→ **Text for analysis**:

Islanders Rediscover New Caledonia's Ecological Wealth

 
 
John Tidwell, Staff Writer
 

Noumea, New Caledonia: Restoring What Was Lost

The children’s hands, stained with soil, gently place a tiny sapling in the earth’s warm embrace, surround the tree with a mixture of gravel and watery gelatin, and spread a blanket of dirt on top. Sister, brother, and father admire their work as an old man carefully waters the grey ebony (Diospyros fasciculosa), one of the tree species of the island’s dry forests.

It is a small but powerful gesture for conservation on a hot day in March, as about 100 people, young and old, gather at the Noumea Zoo and Nature Center in this capital city. Modern descendents of French colonists and Melanesian seafarers, they have come here to help plant a nursery of native trees and shrubs that once covered their homeland for millions of years but are now facing extinction.

Island of the Rare

Biologically, New Caledonia is a world unto itself, an ancient chunk of the supercontinent Gondwana (comprising South America, Africa, Antarctica, Australia, and India) that drifted apart some 80 million years ago. Like some prehistoric Noah’s Ark, the main island of Grande Terre and its 11 surrounding islands, which lie 625 miles off the east coast of Australia, were inhabited for millennia by only plants, birds, insects, and a few lizards. This isolation allowed some species to follow unique evolutionary paths while others remained “living fossils,” surviving while their kindred species elsewhere in the world vanished.

The smallest of the biodiversity hotspots, more than 80 percent of New Caledonia’s plant species occur nowhere else on Earth. Like many mountainous regions, the southwestern side of this French territory has a dry, almost Mediterranean climate, while the northeast remains lush with ancient plant species like tree ferns or immense conifers dating from the time of the dinosaurs. Both wet and dry forests on these islands brim with endemic species, many still unknown to science. Sadly, both have also been reduced to mere fragments of their former majesty by human encroachment.

→ **What to do**:
Continue the article on New Caledonia's ecological wealth from where it stops.

→ **Supplied material**:
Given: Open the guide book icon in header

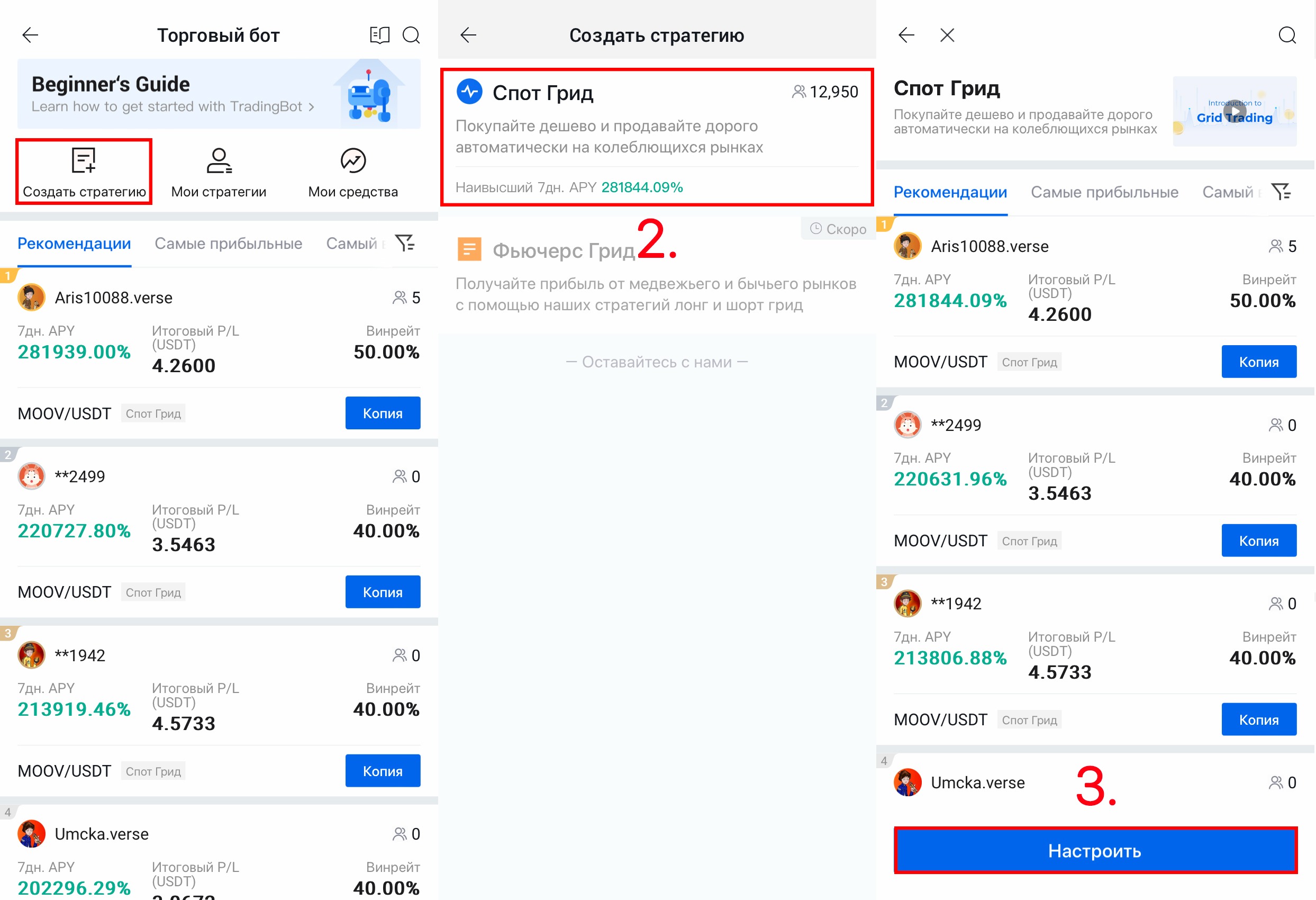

→ **Answer to the problem**:
Of the two, New Caledonia’s dry forests and maquis shrub lands are the most unusual and heavily denuded. These endemic sclerophyll or “hard-leaved” plant ecosystems have adapted to western Grande Terre’s six-month dry season and are capable of living in the island’s “ultra-basic” soil that is low in nutrients and high in toxic minerals like nickel, manganese, and chromium — conditions that would kill ordinary vegetation. They also survive in the more acidic sedimentary clay soils of the dry forest.

Even so, some 223 endemic species of flora thrive here, 60 of them exclusively in these patches of dry forest. And patches they are. Drive along the lonely highways of New Caledonia’s west coast and all you see are miles of open, grassy pastureland that rise to equally treeless slopes of the central mountain range that runs the length of the island.

According to Christian Papineau, who heads New Caledonia’s Sclerophyll Forest Program, dry forest covered most of the 7,000 square miles of Grande Terre’s western region thousands of years ago, but continued burning, overgrazing, and land clearing — mostly by French colonists over the past 200 years — reduced these mighty woodlands to a mere 1 percent of their former range.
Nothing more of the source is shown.